The immediate problem facing me was that I now had to get a platform up and running on which I could develop in Visual Studio 6. And I also would need to run MS Office 2000. Obviously, I could kiss any hopes of using Linux goodbye. Through trial, error, and days -- no, weeks -- of frustration, I turned a Compaq Presario laptop, factory fresh with Windows XP installed, into a workable and fairly stable development platform which I am still using to this day.
Here's how I did it, and what I learned in the process.
Lesson One: Know when to tweak and when to leave things the hell alone.
Geeks and hackers are consumed by the desire to know how things work. Generally, almost any old thing will do. The average user couldn't care less about how or why anything works. Somewhere in between lie companies which have to turn a profit to keep the doors open and the lights on, which necessitates that they sell their products to people who want them - people who reside on both sides of the spectrum. Of course, this is all (I hope)quite obvious.
What isn't so obvious is that this means design compromises are a fact of life. Hardware is all-too-often a nightmarish conglomerate of:
- poor standards with clever implementations,
- bad designs with good implementations,
- great designs with lousy implementations,
- things which work great by themselves
but cause mysterious glitches when you connect them to other
things which also worked great by themselves.
Second, ultra-high end stuff is often based on proprietary standards and nearly experimental drivers, and has yet to endure the test of the consumer market because it's out of the average consumer's price range. This translates into higher uncertainty for the chance of having features that you generally won't need anyway.

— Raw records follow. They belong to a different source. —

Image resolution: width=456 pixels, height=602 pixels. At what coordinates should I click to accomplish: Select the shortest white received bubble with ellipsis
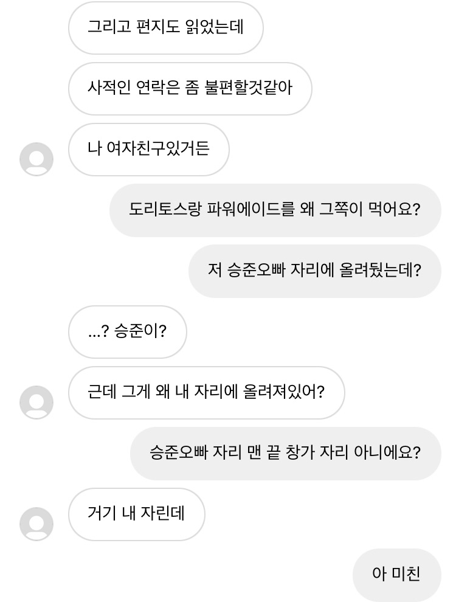127,332
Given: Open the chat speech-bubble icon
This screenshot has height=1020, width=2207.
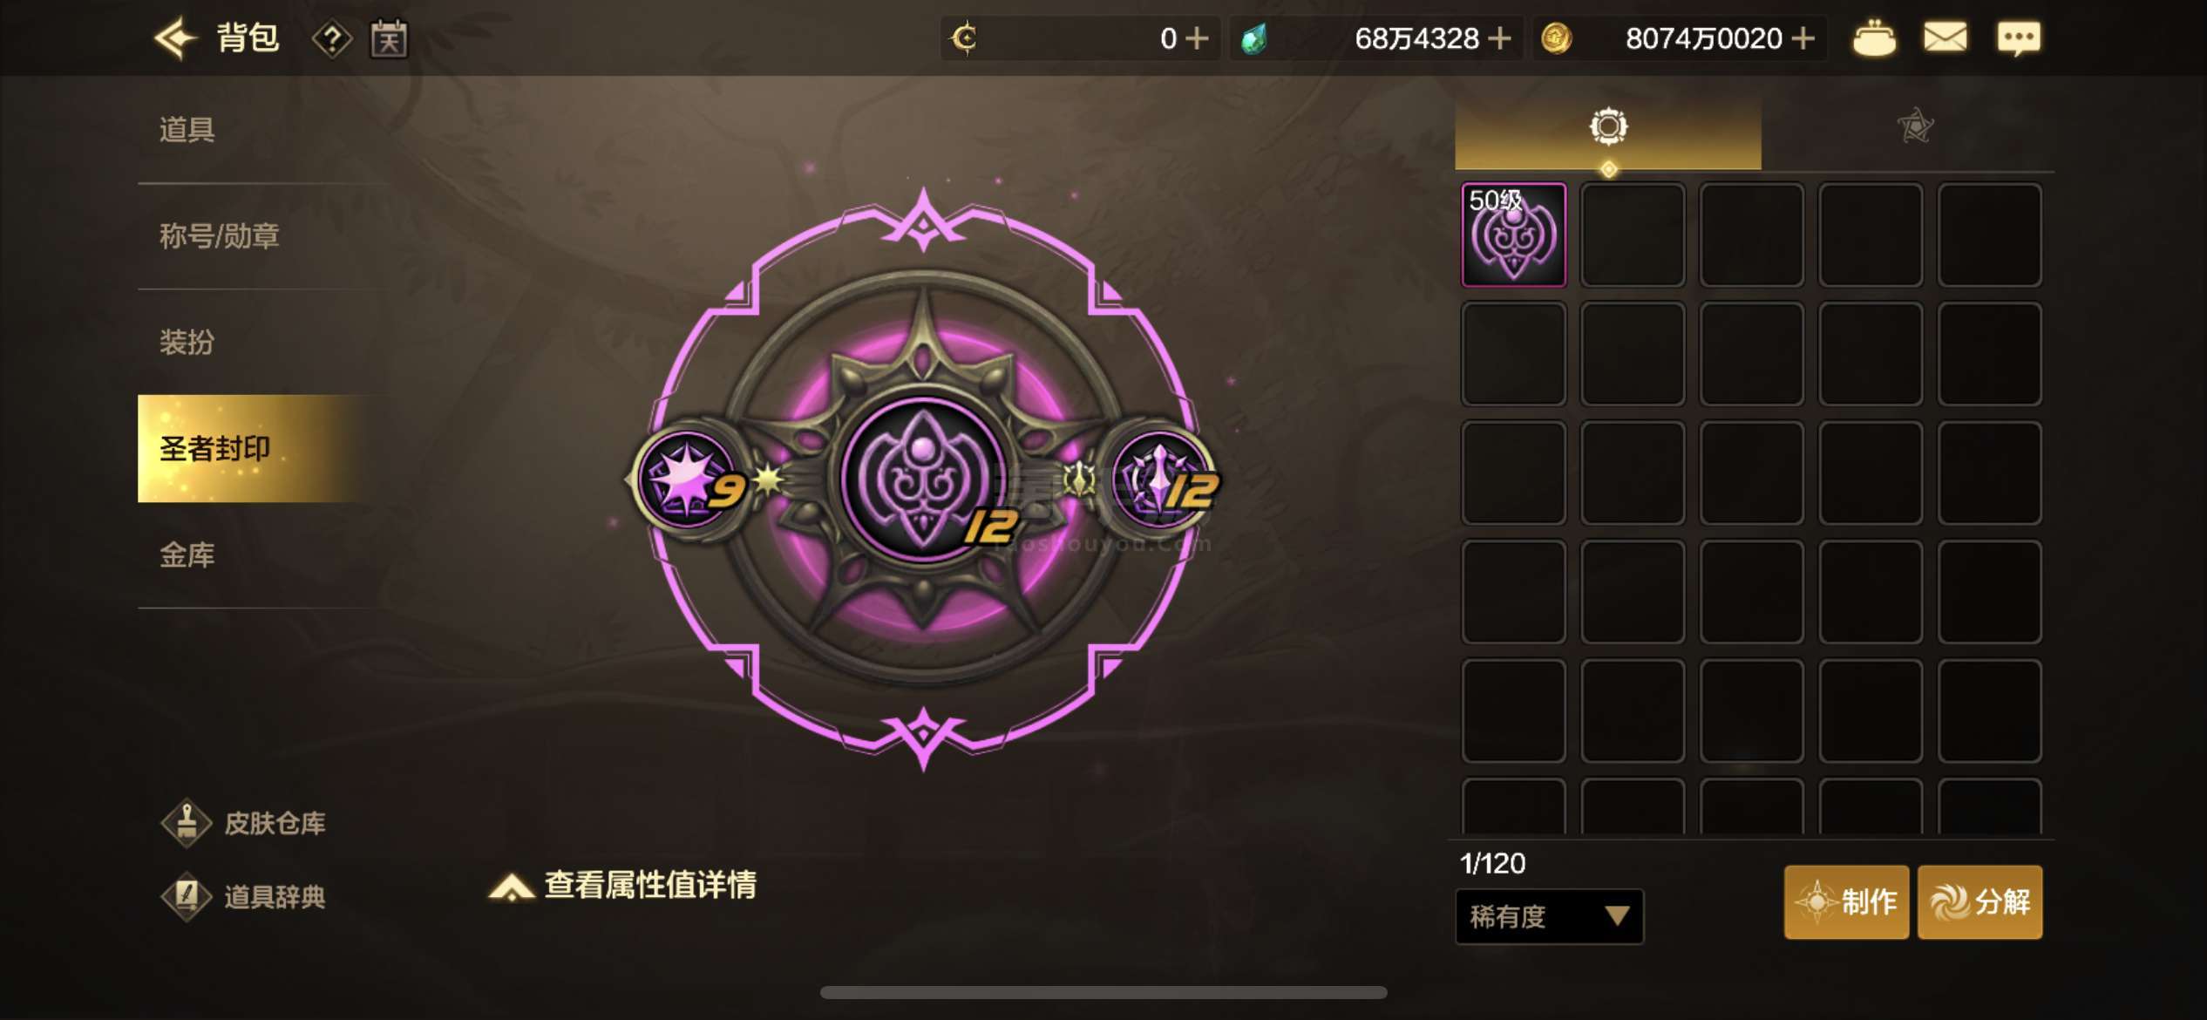Looking at the screenshot, I should tap(2018, 38).
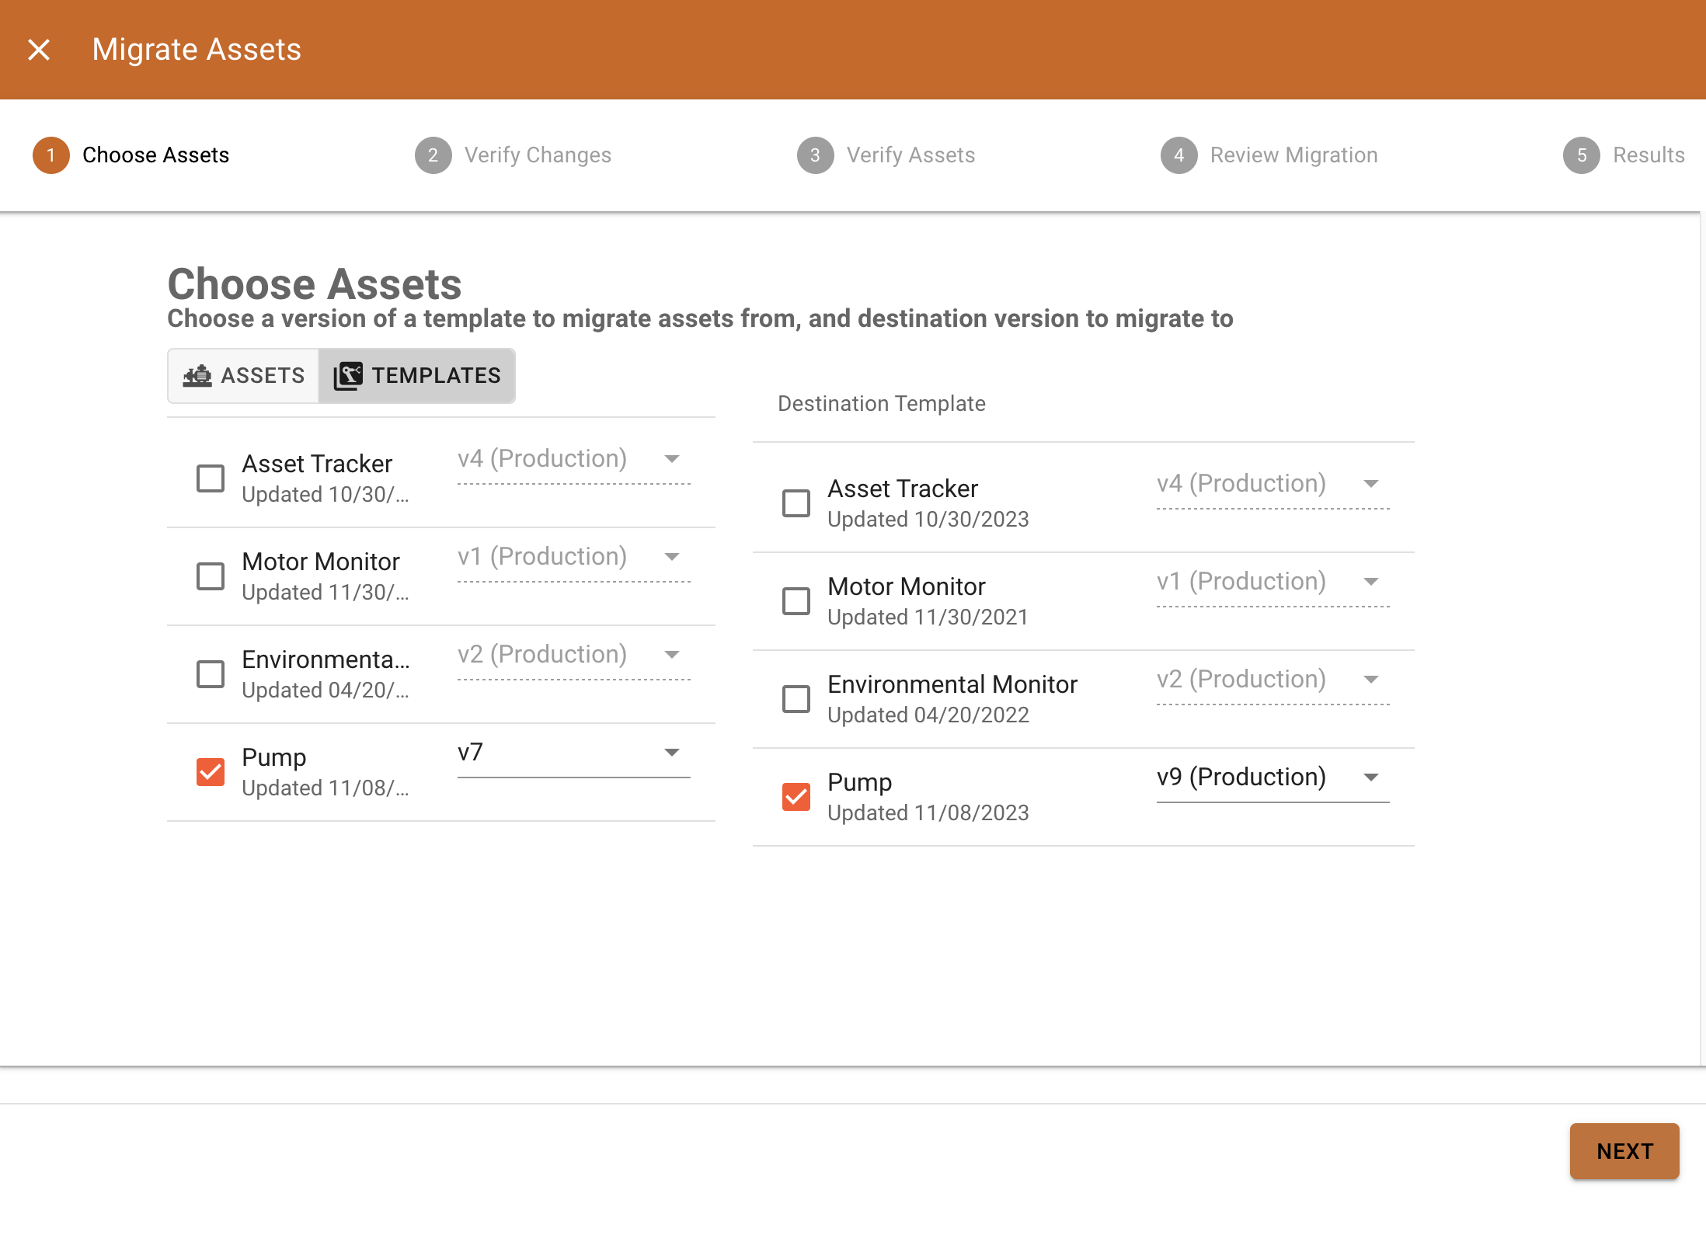1706x1235 pixels.
Task: Switch to the Review Migration step
Action: [1293, 155]
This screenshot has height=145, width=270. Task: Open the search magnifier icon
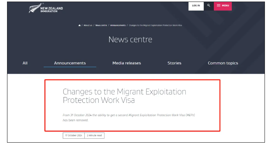pyautogui.click(x=209, y=6)
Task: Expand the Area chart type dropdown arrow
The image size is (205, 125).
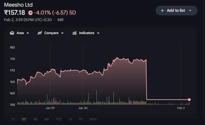Action: (28, 33)
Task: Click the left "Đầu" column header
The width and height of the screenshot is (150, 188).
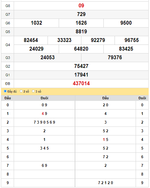Action: click(x=8, y=98)
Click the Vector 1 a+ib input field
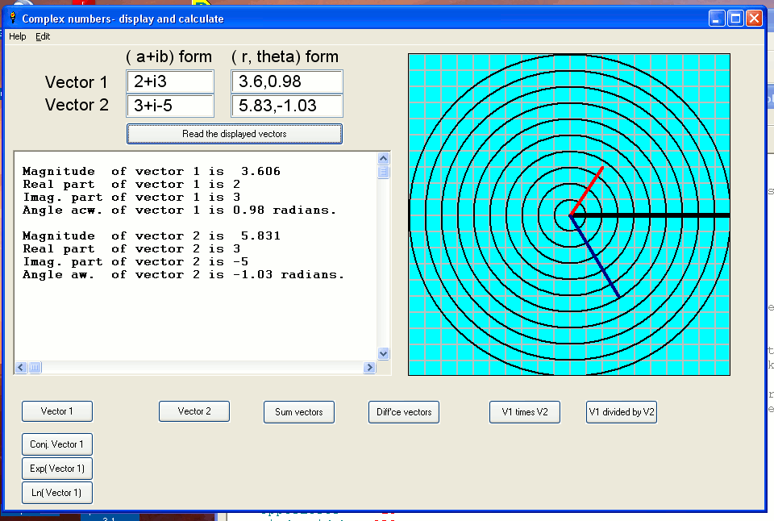Screen dimensions: 774x521 click(170, 81)
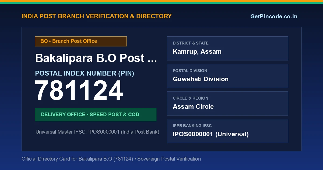This screenshot has width=323, height=170.
Task: Open the Postal Division card
Action: pyautogui.click(x=227, y=76)
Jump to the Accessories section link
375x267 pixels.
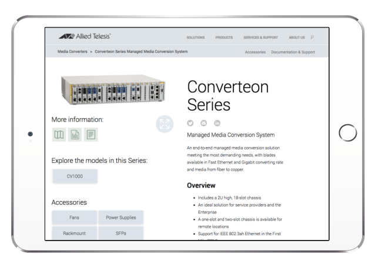click(x=255, y=52)
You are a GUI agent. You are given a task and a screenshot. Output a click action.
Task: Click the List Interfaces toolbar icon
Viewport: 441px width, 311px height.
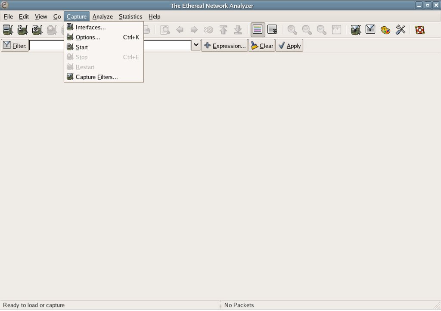click(x=8, y=30)
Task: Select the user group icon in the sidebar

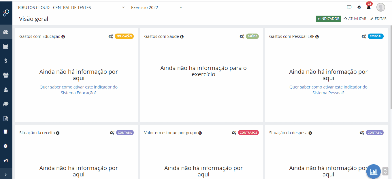Action: coord(6,75)
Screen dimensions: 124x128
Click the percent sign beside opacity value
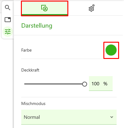(105, 84)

The point is this: You want a stable platform, and unless you are a hardware genius with an electronic engineering degree, access to extensive tech specs, and encyclopedic knowledge from years of working as a repair technician, chances are good that the performance hit you will take for not having a custom-tweaked system with bleeding edge hardware will be more than compensated by the fact that you will spend less time swearing at mysterious hardware lock-ups, which means you'll have more time to swear at your code in the IDE instead, especially when you are later trying to communicate with poorly-documented DLLs and sorting out their esoteric, non-standardized calling conventions. Better yet, you will have access to technical support other than yourself, as well as resources which a company offers you, the valued customer - like a replacement machine.
The bottom line?
- Buy factory.
- Get the options you need, realizing you're being overcharged. Think of it as insurance if it helps.
- Mess only with hardware you understand very well.
- Don't overestimate your ability to to do the above.
Always remember that it is in almost every case in the company's self-interest to avoid tech support disasters, overtime for the staff, and angry customers no longer interested in the systems it markets. It's your right as a consumer to capitalize on that need. You have the right to be a geek, but you also have a duty to yourself to be intelligent about what you learn, how much you learn and how much time you spend learning it.
Dealing with Hardware - In Summary
From working as a computer repair tech at a mid-sized university, I can tell you that most hardware problems are not simple to fix, and from personal experience with hardware tweaking and building various boxes, I've experienced firsthand the frustration and expense which can result from a seemingly well-thought-out suite of hardware that just refuses to work together. And calling vendors directly as an individual is neither fun nor useful either. You, as a secondary purchaser from a distributor or authorized reseller, will generally be assigned the lowest priority they have, regardless of what the customer service people and advertisements tell you.
The key in all of this is to be honest with yourself about your capabilities. Even if you're brilliant, there are enough stupidities and complexities caused by outright human error, bureaucratic and political issues in project management, and design trade-offs to scramble your ample brain more than should be necessary, along with having to contend with an industry characterized by frantic development pace, incompatible proprietary standards, and frequent obsolescence of hardware, standards, or both.
Now, please, do yourself a favor and apply the same principle to software. Actually, if you don't understand Windows at all, don't follow the rest of this series of articles, which assumes you are someone with a decent amount of experience in using the Windows operating system and who knows something of how it actually works. In the coming parts of this series, we're going to actually start getting messy.